Penulis: Fidelis | Editor: Castro
MATAKALTARA.COM, NUNUKAN – Sebanyak 80 peserta Kontingen Kabupaten Nunukan resmi diberangkatkan untuk mengikuti Pekan Nasional (PENAS) Kontak Tani Nelayan Andalan (KTNA) XVII di Gorontalo.
Pelepasan dilakukan langsung oleh Bupati Nunukan Irwan Sabri di Ruang VIP Lantai IV Kantor Bupati Nunukan, Senin (15/06/2026).
Dalam arahannya, Irwan Sabri menegaskan bahwa PENAS KTNA bukan sekadar agenda rutin nasional, tetapi menjadi wadah strategis bagi petani dan nelayan untuk memperluas wawasan, memperkuat jejaring usaha, serta menyerap berbagai inovasi yang dapat diterapkan di daerah.
Menurutnya, sebagai wilayah perbatasan, Nunukan membutuhkan sumber daya manusia sektor pertanian dan perikanan yang adaptif terhadap perkembangan teknologi serta mampu bersaing di tingkat nasional.
“PENAS adalah ruang belajar dan ruang bertukar pengalaman. Saya berharap seluruh peserta dapat memanfaatkan kesempatan ini untuk menyerap ilmu sebanyak-banyaknya dan membawa pulang gagasan-gagasan baru yang bisa diterapkan di Nunukan,” kata Irwan kepada MataKaltara.com, Selasa (16/06/2026).
Bupati juga meminta seluruh peserta menjaga nama baik daerah selama mengikuti rangkaian kegiatan di Gorontalo.

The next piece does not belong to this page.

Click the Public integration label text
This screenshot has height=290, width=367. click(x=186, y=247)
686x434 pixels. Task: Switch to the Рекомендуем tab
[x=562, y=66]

Ia menilai para peserta merupakan representasi masyarakat Nunukan yang akan memperkenalkan potensi pertanian, perikanan, dan budaya daerah kepada peserta dari seluruh Indonesia.
“Promosikan potensi Nunukan, jaga kekompakan, jaga kesehatan, dan jadilah agen perubahan ketika kembali ke daerah. Apa yang diperoleh di sana harus bisa memberikan manfaat bagi masyarakat,” ucapnya.
Sementara itu, Kepala Dinas Ketahanan Pangan dan Pertanian Kabupaten Nunukan, Masniadi, menjelaskan bahwa kontingen Nunukan akan mengikuti berbagai agenda, mulai dari temu profesi, temu usaha, temu wicara, studi banding, hingga berbagai perlombaan yang menjadi bagian dari PENAS KTNA XVII.
Kontingen Nunukan juga akan berkompetisi dalam sejumlah kategori lomba, seperti karya wira usaha, peraga teknologi biochar, unjuk tangkas, asah terampil, serta pagelaran seni budaya.
Pada kesempatan tersebut, Pemerintah Kabupaten Nunukan bersama BPJS Ketenagakerjaan turut memberikan perlindungan kepada para peserta melalui penyerahan kartu kepesertaan BPJS Ketenagakerjaan.
Selain itu, diserahkan pula santunan jaminan kematian senilai Rp 42 juta kepada ahli waris peserta BPJS Ketenagakerjaan.
Langkah tersebut menjadi bentuk komitmen pemerintah daerah dalam memberikan perlindungan sosial kepada para pelaku sektor pertanian dan perikanan yang menjadi salah satu tulang punggung perekonomian daerah perbatasan.